Collected data:
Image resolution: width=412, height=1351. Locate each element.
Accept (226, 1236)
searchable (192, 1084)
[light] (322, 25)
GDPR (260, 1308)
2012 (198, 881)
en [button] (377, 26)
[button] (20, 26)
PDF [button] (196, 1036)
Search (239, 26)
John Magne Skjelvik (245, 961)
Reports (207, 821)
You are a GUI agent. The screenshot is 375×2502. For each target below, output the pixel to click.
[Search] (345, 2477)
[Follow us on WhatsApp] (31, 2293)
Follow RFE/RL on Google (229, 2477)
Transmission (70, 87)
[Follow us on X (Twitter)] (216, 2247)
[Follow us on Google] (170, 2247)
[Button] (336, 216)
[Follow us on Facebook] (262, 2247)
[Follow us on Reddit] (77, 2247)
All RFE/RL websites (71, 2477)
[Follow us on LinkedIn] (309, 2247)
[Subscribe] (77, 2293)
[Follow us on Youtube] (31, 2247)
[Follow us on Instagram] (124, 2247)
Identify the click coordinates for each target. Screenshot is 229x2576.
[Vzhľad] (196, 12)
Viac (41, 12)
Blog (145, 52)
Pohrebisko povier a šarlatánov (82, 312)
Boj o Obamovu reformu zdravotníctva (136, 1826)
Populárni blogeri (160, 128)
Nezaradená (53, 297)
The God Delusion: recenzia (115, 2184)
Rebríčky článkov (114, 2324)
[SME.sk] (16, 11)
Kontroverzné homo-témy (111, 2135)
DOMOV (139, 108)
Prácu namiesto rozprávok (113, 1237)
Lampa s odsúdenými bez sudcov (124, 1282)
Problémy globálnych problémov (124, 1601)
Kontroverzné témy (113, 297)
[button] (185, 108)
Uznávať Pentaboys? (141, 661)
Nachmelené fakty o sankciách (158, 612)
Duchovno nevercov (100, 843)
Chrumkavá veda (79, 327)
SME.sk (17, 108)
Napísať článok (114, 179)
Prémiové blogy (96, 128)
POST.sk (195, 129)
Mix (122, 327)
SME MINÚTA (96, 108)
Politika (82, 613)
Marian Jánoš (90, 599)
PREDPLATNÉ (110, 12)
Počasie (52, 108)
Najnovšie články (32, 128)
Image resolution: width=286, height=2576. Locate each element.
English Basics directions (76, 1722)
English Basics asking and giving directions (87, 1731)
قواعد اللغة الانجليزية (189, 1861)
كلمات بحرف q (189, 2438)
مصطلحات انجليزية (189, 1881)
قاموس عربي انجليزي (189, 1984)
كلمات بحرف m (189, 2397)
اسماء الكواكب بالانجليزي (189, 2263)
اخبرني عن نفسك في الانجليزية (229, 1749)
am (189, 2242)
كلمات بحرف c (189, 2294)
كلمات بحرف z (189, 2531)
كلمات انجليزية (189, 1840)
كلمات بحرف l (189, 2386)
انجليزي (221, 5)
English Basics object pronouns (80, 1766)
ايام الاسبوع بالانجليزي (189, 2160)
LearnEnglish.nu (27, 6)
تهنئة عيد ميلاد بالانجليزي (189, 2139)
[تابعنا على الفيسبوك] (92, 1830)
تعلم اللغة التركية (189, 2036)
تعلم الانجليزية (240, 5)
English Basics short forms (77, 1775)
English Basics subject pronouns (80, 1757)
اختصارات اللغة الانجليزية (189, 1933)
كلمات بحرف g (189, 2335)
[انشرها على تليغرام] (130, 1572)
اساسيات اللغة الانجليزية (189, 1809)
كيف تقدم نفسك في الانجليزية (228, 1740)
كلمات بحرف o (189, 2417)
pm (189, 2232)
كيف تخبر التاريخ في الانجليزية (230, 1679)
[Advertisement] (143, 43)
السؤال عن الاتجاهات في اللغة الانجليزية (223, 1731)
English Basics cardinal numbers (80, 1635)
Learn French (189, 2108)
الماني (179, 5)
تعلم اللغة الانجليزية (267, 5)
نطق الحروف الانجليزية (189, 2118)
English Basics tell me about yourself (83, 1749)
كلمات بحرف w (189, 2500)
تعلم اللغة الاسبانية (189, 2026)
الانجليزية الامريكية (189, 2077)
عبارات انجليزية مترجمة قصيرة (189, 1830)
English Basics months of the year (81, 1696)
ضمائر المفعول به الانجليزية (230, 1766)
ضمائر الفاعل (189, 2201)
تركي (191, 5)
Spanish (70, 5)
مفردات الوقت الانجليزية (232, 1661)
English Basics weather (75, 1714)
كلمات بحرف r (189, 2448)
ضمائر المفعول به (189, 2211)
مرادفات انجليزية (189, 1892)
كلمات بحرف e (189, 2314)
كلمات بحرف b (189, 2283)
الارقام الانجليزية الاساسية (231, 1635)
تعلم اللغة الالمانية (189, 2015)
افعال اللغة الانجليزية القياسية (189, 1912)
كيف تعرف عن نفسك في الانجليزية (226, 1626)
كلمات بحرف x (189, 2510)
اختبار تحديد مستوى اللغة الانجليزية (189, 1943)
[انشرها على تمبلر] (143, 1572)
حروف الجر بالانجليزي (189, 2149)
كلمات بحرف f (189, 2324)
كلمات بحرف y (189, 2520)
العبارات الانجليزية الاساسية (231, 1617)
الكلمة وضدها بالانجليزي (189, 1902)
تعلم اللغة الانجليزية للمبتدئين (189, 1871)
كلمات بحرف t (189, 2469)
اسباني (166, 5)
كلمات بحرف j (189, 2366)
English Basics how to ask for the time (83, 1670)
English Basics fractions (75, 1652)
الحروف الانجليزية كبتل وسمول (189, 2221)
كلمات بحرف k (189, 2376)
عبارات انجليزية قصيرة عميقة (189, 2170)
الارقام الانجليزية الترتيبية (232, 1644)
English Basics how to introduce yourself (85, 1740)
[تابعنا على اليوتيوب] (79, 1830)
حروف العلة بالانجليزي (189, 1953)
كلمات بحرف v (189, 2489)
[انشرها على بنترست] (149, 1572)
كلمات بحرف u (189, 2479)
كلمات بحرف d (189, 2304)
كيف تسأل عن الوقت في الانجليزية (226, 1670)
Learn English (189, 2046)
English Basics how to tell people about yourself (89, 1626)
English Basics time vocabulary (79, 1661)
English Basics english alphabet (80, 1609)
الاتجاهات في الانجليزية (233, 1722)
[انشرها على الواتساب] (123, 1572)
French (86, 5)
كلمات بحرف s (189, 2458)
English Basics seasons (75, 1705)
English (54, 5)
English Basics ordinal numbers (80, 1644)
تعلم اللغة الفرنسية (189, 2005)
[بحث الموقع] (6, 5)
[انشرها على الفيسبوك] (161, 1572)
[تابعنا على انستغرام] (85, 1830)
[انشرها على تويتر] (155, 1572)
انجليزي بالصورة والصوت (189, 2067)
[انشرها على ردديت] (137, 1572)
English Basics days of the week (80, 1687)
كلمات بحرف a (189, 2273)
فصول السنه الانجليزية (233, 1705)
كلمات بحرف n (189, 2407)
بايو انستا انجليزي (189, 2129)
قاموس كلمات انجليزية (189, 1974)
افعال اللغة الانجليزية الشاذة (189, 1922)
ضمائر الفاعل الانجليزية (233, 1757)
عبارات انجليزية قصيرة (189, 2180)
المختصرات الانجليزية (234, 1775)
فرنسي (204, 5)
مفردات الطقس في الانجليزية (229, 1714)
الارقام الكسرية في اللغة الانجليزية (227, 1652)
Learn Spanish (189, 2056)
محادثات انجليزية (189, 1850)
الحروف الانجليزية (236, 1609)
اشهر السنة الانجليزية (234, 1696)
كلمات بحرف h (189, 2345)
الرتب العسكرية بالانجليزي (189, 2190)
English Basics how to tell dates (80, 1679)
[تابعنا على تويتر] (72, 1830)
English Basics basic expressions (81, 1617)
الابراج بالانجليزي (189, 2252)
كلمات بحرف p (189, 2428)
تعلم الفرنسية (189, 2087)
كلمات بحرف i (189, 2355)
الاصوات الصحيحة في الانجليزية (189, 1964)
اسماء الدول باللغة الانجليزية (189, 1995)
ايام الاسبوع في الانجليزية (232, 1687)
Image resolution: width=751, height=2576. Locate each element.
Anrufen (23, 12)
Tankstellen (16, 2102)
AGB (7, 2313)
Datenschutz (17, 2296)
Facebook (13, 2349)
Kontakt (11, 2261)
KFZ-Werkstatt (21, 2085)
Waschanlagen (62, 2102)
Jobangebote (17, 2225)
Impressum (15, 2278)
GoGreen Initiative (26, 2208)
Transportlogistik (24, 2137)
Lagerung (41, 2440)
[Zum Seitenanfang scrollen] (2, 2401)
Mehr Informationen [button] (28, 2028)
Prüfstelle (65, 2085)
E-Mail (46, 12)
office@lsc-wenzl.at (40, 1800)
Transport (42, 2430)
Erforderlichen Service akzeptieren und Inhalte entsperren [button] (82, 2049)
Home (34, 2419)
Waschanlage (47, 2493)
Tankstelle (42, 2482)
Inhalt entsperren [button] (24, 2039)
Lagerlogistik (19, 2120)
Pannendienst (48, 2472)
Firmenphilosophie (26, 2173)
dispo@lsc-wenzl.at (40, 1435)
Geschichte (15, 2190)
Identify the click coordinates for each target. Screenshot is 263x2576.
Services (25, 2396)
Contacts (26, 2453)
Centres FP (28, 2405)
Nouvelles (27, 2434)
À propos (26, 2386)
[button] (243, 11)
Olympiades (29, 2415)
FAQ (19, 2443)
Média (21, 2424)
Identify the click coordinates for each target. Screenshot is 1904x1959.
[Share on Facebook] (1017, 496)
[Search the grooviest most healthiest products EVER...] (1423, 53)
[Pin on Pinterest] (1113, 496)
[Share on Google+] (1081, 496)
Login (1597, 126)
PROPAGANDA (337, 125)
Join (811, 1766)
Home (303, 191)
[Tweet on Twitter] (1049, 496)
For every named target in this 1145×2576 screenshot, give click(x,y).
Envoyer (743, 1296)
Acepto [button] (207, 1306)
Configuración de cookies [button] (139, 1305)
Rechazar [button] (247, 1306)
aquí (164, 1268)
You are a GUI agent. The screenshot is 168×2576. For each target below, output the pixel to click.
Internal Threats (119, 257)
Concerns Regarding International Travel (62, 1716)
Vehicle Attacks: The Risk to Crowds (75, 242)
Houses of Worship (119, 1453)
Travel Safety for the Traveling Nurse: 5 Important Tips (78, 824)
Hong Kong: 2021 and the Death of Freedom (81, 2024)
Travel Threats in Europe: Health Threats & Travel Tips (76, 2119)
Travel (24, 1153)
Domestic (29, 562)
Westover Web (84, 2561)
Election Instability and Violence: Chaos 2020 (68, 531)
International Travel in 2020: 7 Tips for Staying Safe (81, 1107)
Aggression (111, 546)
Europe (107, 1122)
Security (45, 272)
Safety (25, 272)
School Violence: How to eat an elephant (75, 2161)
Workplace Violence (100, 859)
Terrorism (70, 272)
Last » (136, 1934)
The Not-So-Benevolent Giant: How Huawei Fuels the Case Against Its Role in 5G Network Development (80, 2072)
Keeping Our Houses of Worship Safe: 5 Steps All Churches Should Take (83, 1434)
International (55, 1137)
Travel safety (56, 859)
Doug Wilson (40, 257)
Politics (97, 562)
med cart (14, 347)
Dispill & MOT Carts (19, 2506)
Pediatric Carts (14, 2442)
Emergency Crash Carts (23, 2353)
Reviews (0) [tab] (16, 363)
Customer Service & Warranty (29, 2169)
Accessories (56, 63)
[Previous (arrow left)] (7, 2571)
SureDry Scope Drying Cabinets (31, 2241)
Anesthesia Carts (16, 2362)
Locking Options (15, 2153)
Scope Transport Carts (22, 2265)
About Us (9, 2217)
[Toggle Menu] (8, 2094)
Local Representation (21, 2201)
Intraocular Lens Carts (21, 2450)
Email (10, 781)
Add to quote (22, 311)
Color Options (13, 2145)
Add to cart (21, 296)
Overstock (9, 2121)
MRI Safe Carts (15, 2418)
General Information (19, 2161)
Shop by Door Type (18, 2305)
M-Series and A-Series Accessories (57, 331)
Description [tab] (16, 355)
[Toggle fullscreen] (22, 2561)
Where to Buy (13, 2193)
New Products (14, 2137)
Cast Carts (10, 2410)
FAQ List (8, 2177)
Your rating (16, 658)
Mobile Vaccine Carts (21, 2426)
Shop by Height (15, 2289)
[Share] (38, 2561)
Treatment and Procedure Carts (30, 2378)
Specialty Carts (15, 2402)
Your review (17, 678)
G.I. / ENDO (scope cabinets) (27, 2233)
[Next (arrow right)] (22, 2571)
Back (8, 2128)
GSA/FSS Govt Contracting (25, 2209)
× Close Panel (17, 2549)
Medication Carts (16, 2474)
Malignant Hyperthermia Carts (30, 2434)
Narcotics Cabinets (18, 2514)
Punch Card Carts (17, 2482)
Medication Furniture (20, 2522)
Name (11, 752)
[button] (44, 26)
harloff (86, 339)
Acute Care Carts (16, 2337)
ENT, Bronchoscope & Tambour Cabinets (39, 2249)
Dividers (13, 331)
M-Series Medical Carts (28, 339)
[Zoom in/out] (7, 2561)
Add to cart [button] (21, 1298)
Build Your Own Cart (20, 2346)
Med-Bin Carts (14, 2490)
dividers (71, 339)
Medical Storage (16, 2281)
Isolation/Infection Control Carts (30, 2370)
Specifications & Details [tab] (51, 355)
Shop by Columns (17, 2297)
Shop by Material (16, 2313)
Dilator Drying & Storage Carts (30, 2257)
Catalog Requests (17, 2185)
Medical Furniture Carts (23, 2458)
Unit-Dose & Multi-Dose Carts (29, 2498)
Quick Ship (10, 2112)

* [Work task]:
Among the records above, only the lines between the line holding "searchable (192, 1084)" and the line holding "SME MINÚTA (96, 108)", inclusive, are to be output, exactly as written.

* [Exercise solution]:
searchable (192, 1084)
[light] (322, 25)
GDPR (260, 1308)
2012 (198, 881)
en [button] (377, 26)
[button] (20, 26)
PDF [button] (196, 1036)
Search (239, 26)
John Magne Skjelvik (245, 961)
Reports (207, 821)
You are a GUI agent. The screenshot is 375×2502. For each target below, output the pixel to click.
[Search] (345, 2477)
[Follow us on WhatsApp] (31, 2293)
Follow RFE/RL on Google (229, 2477)
Transmission (70, 87)
[Follow us on X (Twitter)] (216, 2247)
[Follow us on Google] (170, 2247)
[Button] (336, 216)
[Follow us on Facebook] (262, 2247)
[Follow us on Reddit] (77, 2247)
All RFE/RL websites (71, 2477)
[Follow us on LinkedIn] (309, 2247)
[Subscribe] (77, 2293)
[Follow us on Youtube] (31, 2247)
[Follow us on Instagram] (124, 2247)
Identify the click coordinates for each target. Screenshot is 229x2576.
[Vzhľad] (196, 12)
Viac (41, 12)
Blog (145, 52)
Pohrebisko povier a šarlatánov (82, 312)
Boj o Obamovu reformu zdravotníctva (136, 1826)
Populárni blogeri (160, 128)
Nezaradená (53, 297)
The God Delusion: recenzia (115, 2184)
Rebríčky článkov (114, 2324)
[SME.sk] (16, 11)
Kontroverzné homo-témy (111, 2135)
DOMOV (139, 108)
Prácu namiesto rozprávok (113, 1237)
Lampa s odsúdenými bez sudcov (124, 1282)
Problémy globálnych problémov (124, 1601)
Kontroverzné témy (113, 297)
[button] (185, 108)
Uznávať Pentaboys? (141, 661)
Nachmelené fakty o sankciách (158, 612)
Duchovno nevercov (100, 843)
Chrumkavá veda (79, 327)
SME.sk (17, 108)
Napísať článok (114, 179)
Prémiové blogy (96, 128)
POST.sk (195, 129)
Mix (122, 327)
SME MINÚTA (96, 108)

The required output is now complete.